WebEvent#3: First time podcast
Because I'm interested in making a series of podcasts for my final activism project, I made a podcast for my final webevent.
Attaching the script may actually be the best because it actually holds more content within it than the podcast itself (there way a lottt of editing involved).
Here's the script:
When I first started off with this podcast, I was going to speak about the difference between the stage directions “pause” and “silence” in the play Wating for Godot, but as you can tell, I had a little trouble trying articulate anything meaningful.
I’ve made a couple of recordings and youtube videos in the past, and I want to be able to say that you eventually get used to it—but I can only partially partake in that that claim.
To be sure, there are a couple of things on that list I’m used to: I’m no longer embarrassed by the way my voice sounds outside my own head, and I’m much more okay with making mistakes on the camera—after all, that’s what editing for.
But without fail, I still fall into the same trap that I think gets a lot of us: the one where you get caught up in each syllable you utter, the amount of air you take in through your lungs, and the weight of each word that leaves your lips. The trap of being overwhelming self-consciousness about your own vocal speech patterns.

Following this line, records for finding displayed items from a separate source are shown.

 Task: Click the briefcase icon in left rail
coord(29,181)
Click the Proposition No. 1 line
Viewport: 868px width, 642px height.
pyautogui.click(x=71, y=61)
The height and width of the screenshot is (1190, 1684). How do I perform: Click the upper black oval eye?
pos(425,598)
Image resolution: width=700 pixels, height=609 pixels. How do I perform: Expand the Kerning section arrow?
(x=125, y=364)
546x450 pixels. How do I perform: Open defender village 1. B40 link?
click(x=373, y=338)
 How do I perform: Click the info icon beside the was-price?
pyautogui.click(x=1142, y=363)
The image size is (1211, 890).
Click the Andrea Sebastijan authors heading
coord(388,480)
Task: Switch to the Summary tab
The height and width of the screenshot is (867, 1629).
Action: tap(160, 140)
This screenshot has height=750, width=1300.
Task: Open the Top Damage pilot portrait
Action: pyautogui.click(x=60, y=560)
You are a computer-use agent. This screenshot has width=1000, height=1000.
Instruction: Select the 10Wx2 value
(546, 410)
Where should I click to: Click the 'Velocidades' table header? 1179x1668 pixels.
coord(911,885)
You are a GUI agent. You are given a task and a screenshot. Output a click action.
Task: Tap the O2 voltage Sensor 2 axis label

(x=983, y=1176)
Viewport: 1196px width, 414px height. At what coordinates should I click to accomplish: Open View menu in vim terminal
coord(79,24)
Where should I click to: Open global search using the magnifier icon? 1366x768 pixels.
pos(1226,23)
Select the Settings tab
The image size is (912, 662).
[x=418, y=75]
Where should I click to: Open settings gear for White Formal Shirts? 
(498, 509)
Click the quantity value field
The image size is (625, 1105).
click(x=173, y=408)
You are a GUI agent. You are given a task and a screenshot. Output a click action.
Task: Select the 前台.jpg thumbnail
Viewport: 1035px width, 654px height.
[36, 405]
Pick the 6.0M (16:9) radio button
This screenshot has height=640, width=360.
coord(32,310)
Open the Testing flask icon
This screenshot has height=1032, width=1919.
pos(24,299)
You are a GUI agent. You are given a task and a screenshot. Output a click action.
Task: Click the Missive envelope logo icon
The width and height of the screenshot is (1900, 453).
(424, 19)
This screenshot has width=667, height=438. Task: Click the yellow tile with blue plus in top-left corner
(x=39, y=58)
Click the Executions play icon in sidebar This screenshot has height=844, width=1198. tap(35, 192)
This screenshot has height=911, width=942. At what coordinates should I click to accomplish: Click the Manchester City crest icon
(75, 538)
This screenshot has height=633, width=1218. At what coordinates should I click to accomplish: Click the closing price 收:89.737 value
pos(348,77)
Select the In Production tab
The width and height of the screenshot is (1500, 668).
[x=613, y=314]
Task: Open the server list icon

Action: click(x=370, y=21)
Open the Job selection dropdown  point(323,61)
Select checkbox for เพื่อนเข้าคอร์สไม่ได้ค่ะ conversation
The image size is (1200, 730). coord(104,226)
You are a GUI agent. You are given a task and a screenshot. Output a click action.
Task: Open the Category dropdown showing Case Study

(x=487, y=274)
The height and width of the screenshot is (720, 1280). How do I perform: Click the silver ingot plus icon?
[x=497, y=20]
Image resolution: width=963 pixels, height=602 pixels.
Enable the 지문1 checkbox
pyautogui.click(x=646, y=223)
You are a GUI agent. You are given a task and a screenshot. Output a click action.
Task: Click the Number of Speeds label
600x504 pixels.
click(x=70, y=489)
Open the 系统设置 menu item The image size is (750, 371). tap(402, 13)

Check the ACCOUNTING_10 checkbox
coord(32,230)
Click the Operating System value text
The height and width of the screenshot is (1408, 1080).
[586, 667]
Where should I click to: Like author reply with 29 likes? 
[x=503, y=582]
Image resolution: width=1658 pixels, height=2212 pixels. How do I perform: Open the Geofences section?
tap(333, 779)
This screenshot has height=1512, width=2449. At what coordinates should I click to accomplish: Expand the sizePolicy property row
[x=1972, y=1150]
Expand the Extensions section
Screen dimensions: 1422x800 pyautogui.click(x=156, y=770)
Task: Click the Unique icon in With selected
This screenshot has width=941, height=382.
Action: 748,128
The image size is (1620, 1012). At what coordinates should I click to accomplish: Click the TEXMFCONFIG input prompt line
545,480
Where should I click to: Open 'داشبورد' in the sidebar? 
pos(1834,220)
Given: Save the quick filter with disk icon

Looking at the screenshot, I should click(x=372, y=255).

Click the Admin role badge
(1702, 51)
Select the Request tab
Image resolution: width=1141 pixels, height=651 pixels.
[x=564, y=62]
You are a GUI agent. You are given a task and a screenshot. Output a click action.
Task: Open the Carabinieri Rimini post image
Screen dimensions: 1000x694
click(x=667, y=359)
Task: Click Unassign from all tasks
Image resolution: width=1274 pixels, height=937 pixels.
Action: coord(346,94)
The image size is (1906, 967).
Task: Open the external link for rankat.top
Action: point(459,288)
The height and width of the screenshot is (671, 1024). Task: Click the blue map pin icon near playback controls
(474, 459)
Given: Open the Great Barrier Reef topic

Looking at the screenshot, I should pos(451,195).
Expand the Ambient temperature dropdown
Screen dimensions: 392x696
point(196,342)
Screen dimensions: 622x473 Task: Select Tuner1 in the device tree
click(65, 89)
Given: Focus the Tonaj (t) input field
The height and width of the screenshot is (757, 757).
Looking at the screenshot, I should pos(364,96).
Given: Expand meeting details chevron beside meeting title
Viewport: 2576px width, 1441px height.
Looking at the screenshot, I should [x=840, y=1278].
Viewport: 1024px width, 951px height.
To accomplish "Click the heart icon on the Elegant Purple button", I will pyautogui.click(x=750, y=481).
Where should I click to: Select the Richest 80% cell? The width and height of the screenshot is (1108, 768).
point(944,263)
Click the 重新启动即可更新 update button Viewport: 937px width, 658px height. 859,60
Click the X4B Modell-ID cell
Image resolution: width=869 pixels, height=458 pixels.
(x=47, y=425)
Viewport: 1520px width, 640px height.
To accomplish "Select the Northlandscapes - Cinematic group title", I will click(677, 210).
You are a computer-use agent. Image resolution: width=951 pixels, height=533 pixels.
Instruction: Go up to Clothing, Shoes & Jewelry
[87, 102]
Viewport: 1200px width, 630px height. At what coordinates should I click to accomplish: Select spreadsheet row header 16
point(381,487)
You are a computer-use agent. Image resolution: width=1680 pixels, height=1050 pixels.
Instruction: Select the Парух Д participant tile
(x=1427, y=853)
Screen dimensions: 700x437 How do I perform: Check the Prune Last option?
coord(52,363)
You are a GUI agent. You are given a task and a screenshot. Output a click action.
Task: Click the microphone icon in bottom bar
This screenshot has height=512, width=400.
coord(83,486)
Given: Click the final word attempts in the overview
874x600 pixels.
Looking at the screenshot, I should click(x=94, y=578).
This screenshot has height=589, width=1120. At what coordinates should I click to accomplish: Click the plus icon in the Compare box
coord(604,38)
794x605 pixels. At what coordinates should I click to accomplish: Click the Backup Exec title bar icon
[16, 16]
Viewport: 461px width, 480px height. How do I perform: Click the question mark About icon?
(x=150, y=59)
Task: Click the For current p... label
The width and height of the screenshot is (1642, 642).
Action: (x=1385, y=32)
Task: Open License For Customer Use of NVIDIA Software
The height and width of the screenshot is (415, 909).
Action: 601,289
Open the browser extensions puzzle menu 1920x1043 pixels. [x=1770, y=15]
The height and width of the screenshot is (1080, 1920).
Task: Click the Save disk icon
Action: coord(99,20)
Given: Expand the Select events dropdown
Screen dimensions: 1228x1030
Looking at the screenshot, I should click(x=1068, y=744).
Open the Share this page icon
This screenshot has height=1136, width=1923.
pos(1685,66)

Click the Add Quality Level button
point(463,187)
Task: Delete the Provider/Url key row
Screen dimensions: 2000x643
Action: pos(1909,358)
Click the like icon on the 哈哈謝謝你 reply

As I say all of this and create this podcast, I can’t help but feel a certain tinge of guilt—a guilt that undeniably stems from meeting Christine Sun Kim this past week. Here she is, discussing the lack of ownership she has over sound, while I’m using a medium of communication that hinges on those very sound waves. Not only that, but I’m whining about how I don’t like it. You know how you think about the starving kids in Africa after you look in your fully stocked pantry and say there’s nothing to eat? Yeah.
After about 12 attempts at an introduction, I took a break —I didn’t feel like dealing with the anxiety and trepidation that laced all those recordings. Instead, I went to the kitchen and griped to my roommate about voice recordings. “I could share a few stories about that” she said. Break was over soon after.
[Introduce conversation with Gilly]
Beyond being my roommate, Gilly is my best friend, and since we’re so comfortable with each other, I thought that our conversation would succeed where I alone had failed. But the conversation wasn’t fluid, light and colloquial, as per usual; instead, there was a certain amount of staleness to our words, and it’s evident in our recording together. Fortunately, we still managed to get something out of it—here’s Gilly’s last statement: [statement acknowledging having a recorder makes us inevitably perform]
In the most straight forward way possible, Gilly says what is blaringly obvious about what makes us so uncomfortable when we put ourselves in front of a camera or recorder: there’s no one physically there, but we still feel the pressure of a studio audience before us.
So here I was, introducing viewers to our typically private and intimate conversations.
I stopped the tape recorder, and merely said, “that was weird”.
What I really should’ve said was “that was really insincere”
By making this podcast, I am now coming to terms with what we are signing up for when we share our voices. In the essay, “Advertencia/Warning”, one of the main points made is how people feel entitled to intimacy when you share your words. And I quote “readers feel entitled to know everything as they approach a text, practically any text, with the conspiratorial intimacy of a potential partner.” (ix) People tend to get greedy as an audience, expecting you to share each gasp of air you take in. All for the sake of getting to know you closer, all for the sake of establishing a relationship over the radio waves.
So I think I need to remind myself that there’s a definite price to being recorded. As Christine Sun Kim quotes in her own thesis that “the medium of sound…carries a lot of… currency”. I can’t help but feel a little strange for using a friend to serve the ends of making myself feel more comfortable in front of an audience. There I was, bartering an intimate relationship in exchange for being comfortable around viewers. So she’s right—sound and the words it carries does carry a lot of value, but sometimes, we sell things through sound that we probably shouldn’t.
As I’m about to bring this to a close, I realize that I’ve never explicitly addressed the web event topic: My answer is that the past couple of weeks have made me realize how much silence in all its forms is devalued, and how much we’re willing to put a lot on the line to abide by this cultural norm. The readings, visitors, online posts, and our conversations have all pointed to this, but maybe more surprisingly, so does this podcast. Instead of remaining silent, here I am. Recording awkward conversations with my friends, putting myself through listening to myself stutter over and over again, and pushing my way through all the uncomfortableness associated with making this damn thing—all for the sake of putting together a podcast for 20 some people to listen to. I invested well over 3 pages worth of time into it—and it’s all because I’d rather be heard than be silent.